The Rolling Stone piece focussed on our findings of self-harm and violence, like the Pixar "Quiet Kid" trailer and Kurt Cobain suicide jokes. Which, honestly, you could probably find versions of on Pinterest. They’re tasteless but pretty standard issue.
Over and above the tasteless, the Ekō/Instrumental research showed how Sora2 enables users to turn seemingly innocuous content into hyper-realistic depictions of personal, sexualized violence.
Spend just a little bit of time on the platform and you can see how the beginning of the thread where a user creates a video of a young woman “stuck” to a wall, wedged into a doggy door, or restrained behind a window, incrementally turns into anchor content revised prompt-by-prompt towards porn.
It’s too on the nose to say the subject’s struggle to break free from the imposed situation is used to as a foundation to depict her in increasingly degraded ways. But there it is.
None of OpenAI’s advertised “multiple layers of safeguards” or parental controls appeared to have any effect on stopping Sora2 from enabling this type of abuse.
This is consistent, of course, with OpenAI's historical approach of "shipping fast" ahead of safety measures.
Besides just gross, it’s potentially a real problem for OpenAI’s bottom line. The company recently got approval from California Attorney General Rob Bonta and Delaware AG Kathy Jennings to convert from a nonprofit to a Public Benefit Corporation, but the deal is contingent on safety concessions. Bonta has warned that "one child harmed is one too many," and so if Bonta’s approval is predicated on the "precautionary principle,” then OpenAI is in trouble.
Their financial future depends on a safety standard their product's architecture makes impossible to meet. Maybe that’s why their mental health lead bailed recently.
Now What?
More than just better “filters,” it’s clear, based on our findings, that Sora2 content moderation has actual structural challenges.
Our research suggests that making a system highly creative requires also making it problematic. Because these models generate content by completing patterns rather than following rules, and because the training data must include the "bad" to understand the "good," creative prompting (poetry!) will always lead to jailbreaks.

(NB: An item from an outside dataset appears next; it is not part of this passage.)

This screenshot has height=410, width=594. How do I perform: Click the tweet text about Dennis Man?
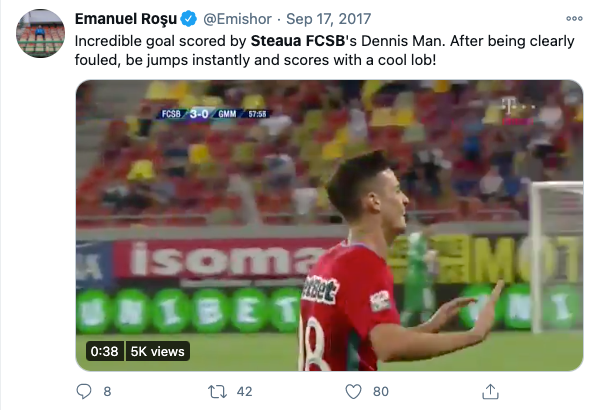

The model is designed to problem-solve, and users, especially anhedonial trolls, will always be savvy at finding the edge-cases.
The fact that users are finding workarounds (using "snickers" instead of racial slurs, or describing innocuous actions in a sequence that combines to make content that would otherwise be restricted) reflects a deeper misalignment between what the model has learned and what its creators want it to do.
It suggests safety isn't a separate feature that can be "added on." Good and bad are woven throughout how the model learns, so as the models get “better” – faster and more creative – they’ll also create “worse” content.
The speed of Sora2, its popularity, and the network effects of its social media features are creating new, unaccounted for risks.
Sora2 combines the plausibly-humanoidness of ChatGPT with the engagement-bio-hacking of TikTok. So we’re seeing a repetition of the mistakes of the first social media explosion, but this time with AI accelerants sprayed into the core.
You can keep up with Ekō’s work here, and watch this space for more as the situation zhuzhes.
BONUS!
On a personal note, I thought Sora2 was great when it launched. I spent hours remixing Mr. Slinky Wrinkle into all kinds of slop.
It was fun!
But this research made me feel super gross. It was a stark reminder that the same mechanism that brings us Mr. Slinky Wrinkle also brings us, well, probably a guy who calls himself Mr. Slinky Wrinkle but is MOST DEFINITELY NOT A HAIRLESS CAT.
Yuck.
This, unfortunately, is why we can’t have nice things.
*NB: All typos are the result of poor alignment. How can I make Instrumental better?